I noticed that there is a third edition of effective java out there. I have the older edition, but it is really too old to be helpful with the current state of the java world. The ‘effective’ books overall have tended to be very helpful with usage, idioms and anti-patterns beyond the basic so I’m looking forward to reading this volume and seeing what it has to offer.

I spent a good piece of today writing up a free-standing command line tool to display the unique file id for windows files. The API that provides this is exceptionally useful when working with file cleanup in systems where there are mount points, symbolic links and other reparse points present. This API is not directly accessible from languages such as java or C# and thus an invokable command line tool seems handy. Interop and jni would also offer access, but the command line tool seems the most general purpose (if perhaps low on the performance scale).

I wound up writing a small command line option parser to support this work (though only used a little at this point). I’ll likely keep this around and use it in other tools going forward.

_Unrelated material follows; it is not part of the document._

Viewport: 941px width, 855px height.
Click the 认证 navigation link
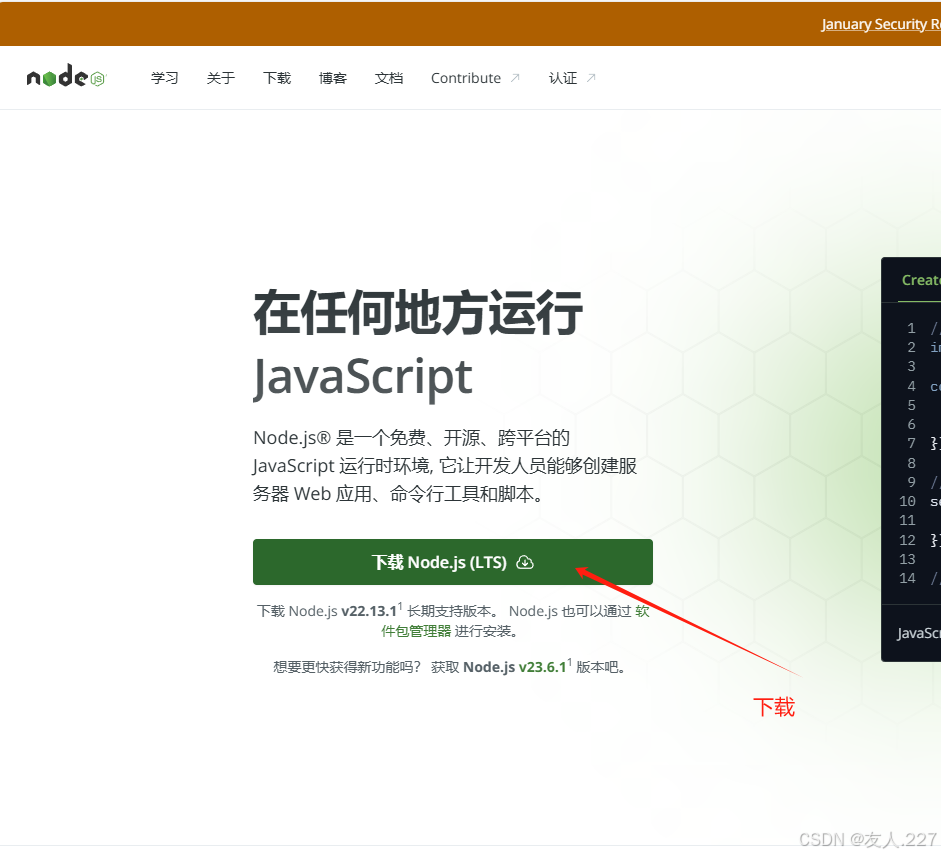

I’m also looking at adding a json output generation option and a stream in/stream out switch to make this little tool more useful for higher volume solutions with programmatic interfaces. It seems as if a json based programmatic interface using standard I/O streams would offer significant performance while also providing enough ‘traction’ to make program to program use of the tool practical.

I ran into a small hiccup this evening as I was unable to upload the code to github as github appeared to be suffering from some sort of relatively serious failure. Hoping that tomorrow morning things will be in better shape and I can push the code up then.

I will probably build a simple json library for local use over the next couple of days (I’ve done this before and it is relatively straightforward as json is a very regular and simple format). I need small and easy more than capable and fast so something coded locally seems best.